I haven't posted on the last few books of the Dark Tower series because I kind of felt combining them in one review would be more efficient and wouldn't take anything away from them. I have finally finished them all, so now here are my final thoughts.

Taking on the task of reading the Dark Tower series is almost an epic undertaking as the story itself: the series spans 7 books and thousands of pages. However, in the end I'd say it's definitely worth it. I'm sure Stephen King's stuff doesn't quite pass muster for true literature buffs, but for the amateur fiction reader his work, and especially this series, is quite enjoyable. As I've probably said before, the tale follows Roland, the last true gunslinger in all of the worlds (for there are other worlds than these) as he searches for the Dark Tower, the center and linchpin of all the worlds. The tower and the beams that hold it up are under attack by the Crimson King (a recurring villain in many of King's other works) and Roland and his ka-tet must try to prevent him from tearing it down, which would basically end existence. Though I wasn't 100% satisfied with the story the entire time, in the end I was very satisfied. Unfortunately there's not a lot more for me to say because I don't want to give anything away, but if you want to discuss the series with me away from the eyes of those who haven't read it, feel free.


Brent Waggoner said...

I read this series a couple years ago. I mostly really enjoyed it, except for Song of Susannah, which I actually thought was pretty awful.

I really liked the ending and


I also like the idea that the poem at the end, about Roland, is the telling of the final journey he takes to the Tower. I don't know for sure that that's supported by the text, but I still think it's a neat idea.

I also really like Wolves of the Calla except I thought Doctor Doom and Harry Potter were pretty jarring references.

My favorite book is Wizard and Glass, which I know a lot of DT readers hate, but I think it's some of the best writing King has ever done. The end is pretty gut-wrenching.
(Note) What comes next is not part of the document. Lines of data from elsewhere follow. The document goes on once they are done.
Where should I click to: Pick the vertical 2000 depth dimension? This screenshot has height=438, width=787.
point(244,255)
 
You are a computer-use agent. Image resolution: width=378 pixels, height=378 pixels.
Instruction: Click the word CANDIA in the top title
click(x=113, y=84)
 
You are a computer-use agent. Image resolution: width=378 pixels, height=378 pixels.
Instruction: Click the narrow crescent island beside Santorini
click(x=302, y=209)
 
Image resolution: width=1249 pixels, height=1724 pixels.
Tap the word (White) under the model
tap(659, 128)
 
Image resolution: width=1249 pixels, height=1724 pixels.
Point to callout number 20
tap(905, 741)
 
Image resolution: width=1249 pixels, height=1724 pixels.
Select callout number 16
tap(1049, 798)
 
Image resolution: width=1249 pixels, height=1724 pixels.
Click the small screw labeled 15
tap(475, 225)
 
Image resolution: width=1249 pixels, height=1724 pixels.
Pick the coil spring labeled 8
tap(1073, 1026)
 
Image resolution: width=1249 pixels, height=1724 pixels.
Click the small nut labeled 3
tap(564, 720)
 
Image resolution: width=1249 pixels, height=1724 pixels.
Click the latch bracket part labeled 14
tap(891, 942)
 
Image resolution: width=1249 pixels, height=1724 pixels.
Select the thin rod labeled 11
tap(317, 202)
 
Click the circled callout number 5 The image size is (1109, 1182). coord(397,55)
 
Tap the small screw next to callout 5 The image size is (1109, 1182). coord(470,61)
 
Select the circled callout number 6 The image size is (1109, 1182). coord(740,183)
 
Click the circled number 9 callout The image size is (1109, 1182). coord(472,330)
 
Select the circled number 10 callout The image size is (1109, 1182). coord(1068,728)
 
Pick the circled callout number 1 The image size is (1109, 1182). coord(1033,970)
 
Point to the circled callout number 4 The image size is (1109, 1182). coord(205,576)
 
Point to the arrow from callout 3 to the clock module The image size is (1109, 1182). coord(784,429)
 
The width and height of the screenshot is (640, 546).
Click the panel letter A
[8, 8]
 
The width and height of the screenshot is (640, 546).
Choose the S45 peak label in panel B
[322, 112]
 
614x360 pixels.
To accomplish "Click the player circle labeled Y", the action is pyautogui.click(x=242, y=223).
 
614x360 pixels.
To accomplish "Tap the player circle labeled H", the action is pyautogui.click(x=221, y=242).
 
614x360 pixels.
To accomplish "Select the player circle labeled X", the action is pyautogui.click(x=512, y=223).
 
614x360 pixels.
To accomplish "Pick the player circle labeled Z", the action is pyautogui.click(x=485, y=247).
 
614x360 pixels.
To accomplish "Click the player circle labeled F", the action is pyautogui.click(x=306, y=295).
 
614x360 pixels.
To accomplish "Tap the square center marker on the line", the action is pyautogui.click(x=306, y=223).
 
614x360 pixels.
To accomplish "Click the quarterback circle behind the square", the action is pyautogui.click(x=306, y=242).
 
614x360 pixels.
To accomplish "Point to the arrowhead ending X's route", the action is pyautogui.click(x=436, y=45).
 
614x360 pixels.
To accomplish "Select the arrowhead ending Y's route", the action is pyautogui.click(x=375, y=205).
I'd love to discuss it but it's been so long since I read it, I'm not sure I'd have much to add. i enjoyed it though, and it reads really quickly, considering its length.

Brent Waggoner said...

Also, I'm shamelessly linking my DT review here:

Tom R said...

Shameless? You want shameless...

G.R.R. Fotley said...

I have to concur that Wizard and Glass is the best DT novel. I would also concur its the best Stephen King novel. I'd go so far as to say the entire DT series is only worth reading because of the Wizard and Glass.

billy said...

(spoilers ahead)

i disagree that it's only worth reading for wizard and the glass, though i do think that is the best of the novels. randy (aka grr fotley) and i have talked about this already, but i really wish he had written the story of the fall of gilead and the triumph of john farson, plus the battle of jericho hill. i think that would have been a great book.

i had mixed feelings about the very end. at first i wanted to stop after roland enters the tower and susannah meets jake and eddie in the alternate new york and they all live happily ever after (where king says that the story should end and that you're a terrible person/have sex wrong if you read on). i liked not knowing what happened to roland when he finally got to the tower. i felt like that wasn't necessarily for us to know; it was roland's alone. (and practically speaking i wasn't sure there was any way to tell what lay in the dark tower in a way that would be at all satisfying after 7 books worth of build up). at randy's urging, however, i went ahead and finished it. at first i was pissed and thought it was a cop out that the tower was just a loop and that he was starting over again from book 1, but after some reflection and consideration that the presence of the horn of eld might signify that this last trip would break the cycle (again lending support to my contention that king should have written a book about the fall of gilead), i decided i liked it. however, my only change would be that i would have started the series with that scene, as we went through the door at the top of the tower, so that we were reading the last trip through the cycle instead of the second to last. (the only problem with that, though, would be that it would destroy the gloriousness of the first line ("the man in black fled across the desert, and the gunslinger followed") of the gunslinger and the symmetry between the first and last line of the series, which i rather enjoyed

Brent Waggoner said...

I don't know if you read comics, but I'm fairly certain that King wrote the story of the Fall of Gilead in the first run of the Dark Tower comics.